Monday, September 12, 2016

The Joy of Out There

As a child, I never had company outside of my siblings, to play with. I would look at my cousins and wish we lived in an estate in the city where there are lots of other kids to play with. My sister and I even dreamt that when we grew up, we would live in an estate like South C or South B and our children would play play and never lack company.

Well we grew up. And adulthood made me appreciate the up bringing we had, with a lot of space for adventure and growth devoid of the citys’ problems like traffic, concrete heat, impossible dust and the pollution alongside garbage and all that.

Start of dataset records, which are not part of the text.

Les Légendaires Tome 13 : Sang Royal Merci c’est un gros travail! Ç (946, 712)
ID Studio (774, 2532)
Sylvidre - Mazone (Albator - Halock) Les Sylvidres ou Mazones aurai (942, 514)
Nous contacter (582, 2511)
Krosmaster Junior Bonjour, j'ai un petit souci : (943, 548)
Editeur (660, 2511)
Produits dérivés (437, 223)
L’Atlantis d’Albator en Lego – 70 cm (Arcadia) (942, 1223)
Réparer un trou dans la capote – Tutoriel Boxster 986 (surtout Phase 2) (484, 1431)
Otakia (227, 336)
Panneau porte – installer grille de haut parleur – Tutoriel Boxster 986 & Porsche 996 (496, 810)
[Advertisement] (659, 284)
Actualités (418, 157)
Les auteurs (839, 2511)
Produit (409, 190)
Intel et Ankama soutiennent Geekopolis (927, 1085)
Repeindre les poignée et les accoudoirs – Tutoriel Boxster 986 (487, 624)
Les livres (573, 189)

We don’t live in the same place my sister and I, I have children she doesn’t. Our outlooks on life are as different and black is to white. But I do live in an estate, where my children now play with other children. Something that as a child I hungered so much for. Weird thing is when we moved into an estate, we were kept away from other kids. I fought really hard for any time I had to socialize outside of school. Even that little was well… awkward.

As a parent now I understand the fears my parents must have had. What kind of people will the children have to interact with, do they have the kind of values we want instilled in the children. As a parent I can control the home environment and anywhere I am at but out there… who knows what the children are exposed to? On the other hand, It is important to socialize and understand social plays and nuances from a young age.

I must admit, I do not get social nuances that easily, and I really do respect people who have the courage to point out to me where I missed out on something. That maybe partly from being heavily sheltered from the world as a kid and also possibly from my character. I am a dreamer, I see things as I want them to be rather that what they really are. Its my default setting. The wholes of trouble I am dealing with out of that are so epic that sometimes I consider hiding for the rest of my life to avoid them.

I don’t want my young men to grow up in a social bubble. I let them out to play with others. The Sudanese kids (surprisingly well-mannered and respectful children, nil for mum for being overly judgemental!!), the horribly mannered boys from up the corner (my gosh I pity their mother… I beat them into following my rules while in my compound, they don’t come often), the little arab kids who have the most thought provoking questions…. Name it, they come into my house for water or juice or whatever there is to fuel their play and I love it!

Of course when the parents hear I let the children out to play in the neighborhood responded with resigned anger (you can hear the unsaid words: gosh this girl just doesn’t do things the way they should be done properly). I have since been bombarded with horror stories of children being stolen or abused in the neighborhood. I do not refute that these things happen... hell, the young mums in my hood chatted about it and how to protect each other’s children… but we cannot lock up our children and expect them to grow into cultured social adults. It a calculated risk with as many stop gap measures as possible.



But the crux of this post? I just fill up with joy when I see my children out there playing and running around to their hearts content and yes I’m the kind of mum who considers a good day marked by how dirty the clothes are, how hungry the kids are and how many little feet pitter pattered themselves into a holy mess in the living room…. Yup, that’s a good day. (until I think of having to clean up!)